Jolie and Pitt find themselves in a situation like many other families where their focus is on what’s best for the children. ‘I am coping with finding a way through to make sure that this somehow makes us stronger and closer.’
In Collaborative Divorce, the parties and their counsel/other professionals like a Financial Neutral, Divorce Coach (mental health therapist), and Child Specialist (if needed), sign agreements to preserve the privacy rights of the children and family by keeping all court documents confidential. Litigation is never an option, so the parties and their team of professionals help them craft a resolution to custody and financial issues that work best for the couple and their family. As the interview in the The Huffington Post commented, “The parents are committed to act as a united front to effectuate recovery and reunification.”
Collaborative Divorce is the only non-adversarial approach to divorce where both spouses have their own legal counsel to advise them throughout this process. Additional resources to affect a mutually agreeable resolution in the divorce settlement are utilized to expedite the process. A Financial Neutral helps gather the information so as to avoid the back and forth of corroborating the information between the two attorneys. A ‘post-divorce’ budget helps each of the parties determine how he/she will live with the new income and expenses in two family residences.

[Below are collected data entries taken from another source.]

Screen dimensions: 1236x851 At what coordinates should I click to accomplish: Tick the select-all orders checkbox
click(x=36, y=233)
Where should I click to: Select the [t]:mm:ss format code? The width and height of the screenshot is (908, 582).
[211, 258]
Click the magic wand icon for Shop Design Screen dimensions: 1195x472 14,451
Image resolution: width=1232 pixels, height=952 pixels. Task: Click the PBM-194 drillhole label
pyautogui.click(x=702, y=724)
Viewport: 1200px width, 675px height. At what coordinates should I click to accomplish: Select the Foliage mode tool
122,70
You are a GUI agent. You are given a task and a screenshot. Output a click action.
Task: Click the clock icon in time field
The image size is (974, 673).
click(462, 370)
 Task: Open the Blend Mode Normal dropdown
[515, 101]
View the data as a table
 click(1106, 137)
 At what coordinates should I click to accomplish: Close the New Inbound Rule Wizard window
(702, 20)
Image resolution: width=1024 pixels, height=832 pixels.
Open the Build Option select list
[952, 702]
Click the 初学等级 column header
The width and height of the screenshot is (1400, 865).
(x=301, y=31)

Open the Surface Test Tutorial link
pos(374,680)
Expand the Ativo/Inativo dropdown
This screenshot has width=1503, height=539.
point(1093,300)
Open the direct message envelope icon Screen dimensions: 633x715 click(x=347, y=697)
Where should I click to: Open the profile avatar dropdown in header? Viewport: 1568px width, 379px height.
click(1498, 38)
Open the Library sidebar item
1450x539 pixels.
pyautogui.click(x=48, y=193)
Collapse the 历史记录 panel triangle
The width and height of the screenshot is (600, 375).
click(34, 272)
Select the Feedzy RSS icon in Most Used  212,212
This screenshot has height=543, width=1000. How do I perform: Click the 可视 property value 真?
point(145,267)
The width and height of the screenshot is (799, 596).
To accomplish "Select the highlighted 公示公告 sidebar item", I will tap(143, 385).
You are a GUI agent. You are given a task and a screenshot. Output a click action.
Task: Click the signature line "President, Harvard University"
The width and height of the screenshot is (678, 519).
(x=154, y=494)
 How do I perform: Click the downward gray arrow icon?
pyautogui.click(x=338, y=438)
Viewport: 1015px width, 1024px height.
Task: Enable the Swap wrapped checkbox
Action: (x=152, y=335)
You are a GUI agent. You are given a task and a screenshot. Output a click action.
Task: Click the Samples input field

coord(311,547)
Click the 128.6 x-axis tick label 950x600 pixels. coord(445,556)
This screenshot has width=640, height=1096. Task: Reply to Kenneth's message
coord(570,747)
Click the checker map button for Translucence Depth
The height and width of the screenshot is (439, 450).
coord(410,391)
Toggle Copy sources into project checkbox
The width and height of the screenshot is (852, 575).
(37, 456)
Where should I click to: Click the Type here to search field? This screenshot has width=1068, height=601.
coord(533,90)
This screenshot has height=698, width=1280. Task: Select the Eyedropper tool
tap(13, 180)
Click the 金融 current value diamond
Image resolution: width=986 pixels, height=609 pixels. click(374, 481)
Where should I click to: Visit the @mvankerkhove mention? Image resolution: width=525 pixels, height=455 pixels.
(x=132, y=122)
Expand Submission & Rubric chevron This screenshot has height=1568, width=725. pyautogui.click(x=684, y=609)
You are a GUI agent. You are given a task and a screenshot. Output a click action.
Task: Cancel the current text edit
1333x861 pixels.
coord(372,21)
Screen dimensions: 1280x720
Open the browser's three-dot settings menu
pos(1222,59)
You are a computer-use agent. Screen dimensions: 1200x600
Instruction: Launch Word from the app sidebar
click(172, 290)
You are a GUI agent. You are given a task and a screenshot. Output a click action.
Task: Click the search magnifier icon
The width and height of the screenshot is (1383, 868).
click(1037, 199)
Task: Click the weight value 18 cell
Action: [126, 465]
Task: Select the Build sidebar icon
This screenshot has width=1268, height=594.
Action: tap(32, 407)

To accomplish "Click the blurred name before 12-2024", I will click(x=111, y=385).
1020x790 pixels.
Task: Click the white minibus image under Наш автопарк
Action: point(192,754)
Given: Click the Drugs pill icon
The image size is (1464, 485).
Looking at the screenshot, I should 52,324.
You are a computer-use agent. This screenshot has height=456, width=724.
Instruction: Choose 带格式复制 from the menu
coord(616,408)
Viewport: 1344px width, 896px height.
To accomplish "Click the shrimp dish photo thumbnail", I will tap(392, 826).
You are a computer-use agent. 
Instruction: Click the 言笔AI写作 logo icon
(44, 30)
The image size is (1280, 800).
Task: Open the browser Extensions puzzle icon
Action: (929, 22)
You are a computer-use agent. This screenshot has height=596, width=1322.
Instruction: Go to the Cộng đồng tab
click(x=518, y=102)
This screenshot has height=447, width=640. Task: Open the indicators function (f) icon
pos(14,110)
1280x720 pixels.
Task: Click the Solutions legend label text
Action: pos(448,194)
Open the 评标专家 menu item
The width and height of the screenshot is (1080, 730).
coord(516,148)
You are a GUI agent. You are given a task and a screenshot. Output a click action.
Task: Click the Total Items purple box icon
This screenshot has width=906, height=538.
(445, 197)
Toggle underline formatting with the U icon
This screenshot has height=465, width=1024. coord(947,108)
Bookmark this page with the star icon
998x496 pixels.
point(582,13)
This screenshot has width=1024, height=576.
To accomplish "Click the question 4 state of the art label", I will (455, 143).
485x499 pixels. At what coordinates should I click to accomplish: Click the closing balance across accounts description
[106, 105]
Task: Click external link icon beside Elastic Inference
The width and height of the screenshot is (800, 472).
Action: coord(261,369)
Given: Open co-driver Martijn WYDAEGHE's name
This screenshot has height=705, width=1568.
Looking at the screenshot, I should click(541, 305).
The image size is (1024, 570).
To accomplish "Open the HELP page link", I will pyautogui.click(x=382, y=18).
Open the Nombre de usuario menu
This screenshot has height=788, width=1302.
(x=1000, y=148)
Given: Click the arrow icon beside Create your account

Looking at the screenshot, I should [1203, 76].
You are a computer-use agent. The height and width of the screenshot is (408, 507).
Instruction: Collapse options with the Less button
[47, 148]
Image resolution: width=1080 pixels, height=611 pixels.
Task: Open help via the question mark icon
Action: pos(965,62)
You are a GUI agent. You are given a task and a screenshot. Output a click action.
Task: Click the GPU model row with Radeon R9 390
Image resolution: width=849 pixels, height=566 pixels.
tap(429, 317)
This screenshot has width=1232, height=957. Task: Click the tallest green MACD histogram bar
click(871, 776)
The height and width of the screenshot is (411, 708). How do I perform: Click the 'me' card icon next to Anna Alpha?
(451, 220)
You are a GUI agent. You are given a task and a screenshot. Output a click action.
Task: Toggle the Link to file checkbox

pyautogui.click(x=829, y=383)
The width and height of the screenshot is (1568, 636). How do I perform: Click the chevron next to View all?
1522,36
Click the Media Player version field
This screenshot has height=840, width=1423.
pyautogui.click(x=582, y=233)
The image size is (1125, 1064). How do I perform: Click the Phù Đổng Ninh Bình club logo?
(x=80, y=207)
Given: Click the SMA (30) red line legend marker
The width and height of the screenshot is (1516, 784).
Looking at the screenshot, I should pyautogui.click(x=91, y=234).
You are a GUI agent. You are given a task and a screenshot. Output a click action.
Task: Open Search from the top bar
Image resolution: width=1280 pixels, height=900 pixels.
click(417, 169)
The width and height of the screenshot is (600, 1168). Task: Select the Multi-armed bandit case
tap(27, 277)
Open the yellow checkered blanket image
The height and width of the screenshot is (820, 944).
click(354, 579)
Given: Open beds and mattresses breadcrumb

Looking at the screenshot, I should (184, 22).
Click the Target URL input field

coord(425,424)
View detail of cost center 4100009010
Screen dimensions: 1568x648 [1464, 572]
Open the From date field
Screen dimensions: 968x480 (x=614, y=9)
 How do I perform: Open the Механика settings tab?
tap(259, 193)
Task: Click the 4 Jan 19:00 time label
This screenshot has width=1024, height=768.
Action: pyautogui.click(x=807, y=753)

A Divorce Coach works with the couple to come up with a parenting plan and facilitates communication between the couple. This is extremely important for the future health of the children and the no longer intact family.
I have seen couples go through litigation, despite their claims to work together. Not only does it get ugly with a “he said, she said” environment that litigation provokes, but the time it takes a divorce to be completed can take years and becomes incredibly costly. Wouldn’t that money be better spent providing for your children?